指示文: ポートフォリオの作り方についての本文を、一字も変えずに最初から最後まで返すこと。

テキスト本文:
☆ ☆ ☆

クリエイターの転職・営業に!ポートフォリオの作り方

ビジネスシーンで自己紹介をする際、今までの実績や経歴をわかりやすく説明することは意外と苦労しますよね。特にクリエイターであればビジュアルで見せないと、そもそも相手に自分の実力や経験値が伝わらない可能性も。

今までの実績や経歴をわかりやすくまとめたツールがポートフォリオです。ポートフォリオの作り方を学べば、転職や営業に大いに役立つことは間違いありません。

本記事では転職や営業の案件獲得を考えているクリエイターに向けて、ポートフォリオの作り方と押さえたいポイントをご紹介。あなたの今までの実績や経歴を効果的にまとめて、活動に役立てましょう。


ポートフォリオの役割は「実績と経歴をまとめた自己紹介ツール」

☆ ☆ ☆

データ行一覧:
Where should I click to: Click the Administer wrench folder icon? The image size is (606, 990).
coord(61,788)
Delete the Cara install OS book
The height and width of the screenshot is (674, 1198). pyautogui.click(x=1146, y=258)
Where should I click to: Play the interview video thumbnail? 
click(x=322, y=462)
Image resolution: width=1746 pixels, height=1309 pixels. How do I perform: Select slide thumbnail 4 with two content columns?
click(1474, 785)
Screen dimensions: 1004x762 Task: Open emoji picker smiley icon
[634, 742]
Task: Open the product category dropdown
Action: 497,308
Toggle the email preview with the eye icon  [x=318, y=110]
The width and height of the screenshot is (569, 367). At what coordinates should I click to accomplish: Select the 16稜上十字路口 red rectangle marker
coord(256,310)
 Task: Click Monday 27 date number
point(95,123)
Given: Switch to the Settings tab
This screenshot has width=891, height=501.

☆ ☆ ☆

出力全文:
クリエイターの転職・営業に!ポートフォリオの作り方

ビジネスシーンで自己紹介をする際、今までの実績や経歴をわかりやすく説明することは意外と苦労しますよね。特にクリエイターであればビジュアルで見せないと、そもそも相手に自分の実力や経験値が伝わらない可能性も。

今までの実績や経歴をわかりやすくまとめたツールがポートフォリオです。ポートフォリオの作り方を学べば、転職や営業に大いに役立つことは間違いありません。

本記事では転職や営業の案件獲得を考えているクリエイターに向けて、ポートフォリオの作り方と押さえたいポイントをご紹介。あなたの今までの実績や経歴を効果的にまとめて、活動に役立てましょう。


ポートフォリオの役割は「実績と経歴をまとめた自己紹介ツール」